Each office number in our sample data is three digits long. The first digit says which floor the office is on. One way to extract just the office numbers on the second floor is to use grep to search for numbers matching the pattern “2[0-9][0-9]”. You can then count how many offices are on the second floor using “wc -l”.
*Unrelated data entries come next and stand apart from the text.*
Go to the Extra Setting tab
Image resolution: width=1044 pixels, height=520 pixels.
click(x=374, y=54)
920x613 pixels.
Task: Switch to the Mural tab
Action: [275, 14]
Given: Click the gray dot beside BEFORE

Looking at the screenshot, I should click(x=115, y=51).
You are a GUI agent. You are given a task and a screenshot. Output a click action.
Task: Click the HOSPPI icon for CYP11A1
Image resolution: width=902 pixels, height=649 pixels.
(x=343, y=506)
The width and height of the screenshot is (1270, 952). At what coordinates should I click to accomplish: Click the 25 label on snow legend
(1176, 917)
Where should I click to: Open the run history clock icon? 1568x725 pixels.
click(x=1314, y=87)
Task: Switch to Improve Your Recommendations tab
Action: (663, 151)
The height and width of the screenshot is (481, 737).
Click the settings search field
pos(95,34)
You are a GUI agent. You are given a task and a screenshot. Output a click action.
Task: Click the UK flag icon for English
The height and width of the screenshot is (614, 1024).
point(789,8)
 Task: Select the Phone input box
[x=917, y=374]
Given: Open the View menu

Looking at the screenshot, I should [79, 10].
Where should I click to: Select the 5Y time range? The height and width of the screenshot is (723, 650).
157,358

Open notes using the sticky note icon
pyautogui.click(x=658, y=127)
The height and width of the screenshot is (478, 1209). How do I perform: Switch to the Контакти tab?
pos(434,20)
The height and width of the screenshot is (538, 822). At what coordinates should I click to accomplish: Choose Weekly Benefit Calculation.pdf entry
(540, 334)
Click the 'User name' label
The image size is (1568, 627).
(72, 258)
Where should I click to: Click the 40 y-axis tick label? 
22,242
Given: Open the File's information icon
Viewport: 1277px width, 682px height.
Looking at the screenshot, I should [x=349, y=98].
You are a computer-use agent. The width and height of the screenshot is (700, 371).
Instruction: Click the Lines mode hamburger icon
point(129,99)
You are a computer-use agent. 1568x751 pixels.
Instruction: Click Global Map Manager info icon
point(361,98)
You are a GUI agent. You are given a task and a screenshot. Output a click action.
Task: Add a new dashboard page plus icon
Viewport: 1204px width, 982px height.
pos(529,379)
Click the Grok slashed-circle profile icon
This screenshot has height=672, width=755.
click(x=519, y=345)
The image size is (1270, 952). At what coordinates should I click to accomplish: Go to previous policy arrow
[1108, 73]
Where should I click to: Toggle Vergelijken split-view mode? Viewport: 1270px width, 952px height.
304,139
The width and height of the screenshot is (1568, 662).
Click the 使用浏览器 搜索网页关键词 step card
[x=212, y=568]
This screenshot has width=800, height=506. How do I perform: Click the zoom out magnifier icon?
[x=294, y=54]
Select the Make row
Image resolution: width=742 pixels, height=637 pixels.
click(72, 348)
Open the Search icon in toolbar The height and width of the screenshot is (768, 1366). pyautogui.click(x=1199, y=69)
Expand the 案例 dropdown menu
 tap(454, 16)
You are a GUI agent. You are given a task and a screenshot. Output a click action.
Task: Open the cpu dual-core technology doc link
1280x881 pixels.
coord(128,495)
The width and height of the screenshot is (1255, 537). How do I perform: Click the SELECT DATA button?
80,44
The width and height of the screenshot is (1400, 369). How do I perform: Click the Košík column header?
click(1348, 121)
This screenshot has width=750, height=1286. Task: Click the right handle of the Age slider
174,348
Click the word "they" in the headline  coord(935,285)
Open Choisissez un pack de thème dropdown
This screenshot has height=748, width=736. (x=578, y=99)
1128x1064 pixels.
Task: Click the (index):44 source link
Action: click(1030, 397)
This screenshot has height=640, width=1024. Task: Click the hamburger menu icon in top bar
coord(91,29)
Write a pipeline of commands that prints how many offices are located on the third floor. Try very hard to do this without looking at the sample answer. If you cannot find the solution, click on the link below to view the answer.

Sample answer

Summary

echo > file can be used to create a file containing a line of data.
touch file can be used to create an empty file or to update its modification time to 'now'.
mkdir directory creates a new directory.
cp oldfile newfile copies (duplicates) oldfile to newfile.
cp files… directory copies one or more files (or directories) into an existing directory.
rm files… removes (deletes) files.
rmdir directory removes (deletes) a directory which must be empty.
rm -r directory removes (deletes) a directory and all its contents, recursively.
“*” in a file name matches zero or more characters, so “*.txt” matches all files ending in “.txt”.
“? in a file name matches any single character, so ”?.txt“ matches ”a.txt“” but not “any.txt”.
“[characters'] in a file name matches any one of the characters, so ”[aeiou].txt“ matches ”a.txt“” but not “b.txt”.
“[first-last'] in a file name matches any character in the range first to last, so ”*[a-m].txt“ matches ”boa.txt“” but not “constrictor.txt”.
Wildcards (*, ?, []) are expanded by the shell to match files that already exist. They cannot generate new (non-existent) file names.
{a,b,c} expands to three words: a, b, and c.
p{a,b,c}q{x,y,z}r expands to nine words: paqxr paqyr paqzr pbqxr pbqyr pbqzr pcqxr pcqyr pcqzr
{000..5}.txt expands to six words: 000.txt 001.txt 002.txt 003.txt 004.txt 005.txt
tail -n +number displays input starting at line number (and continuing until the last line).
There is no 'trash': when a file or directory is deleted it is gone immediately and forever.
cut -d char -f fields prints the given fields from its input lines using char as the field delimiter. The fields are numbered from 1 and multiple field numbers are separated by commas.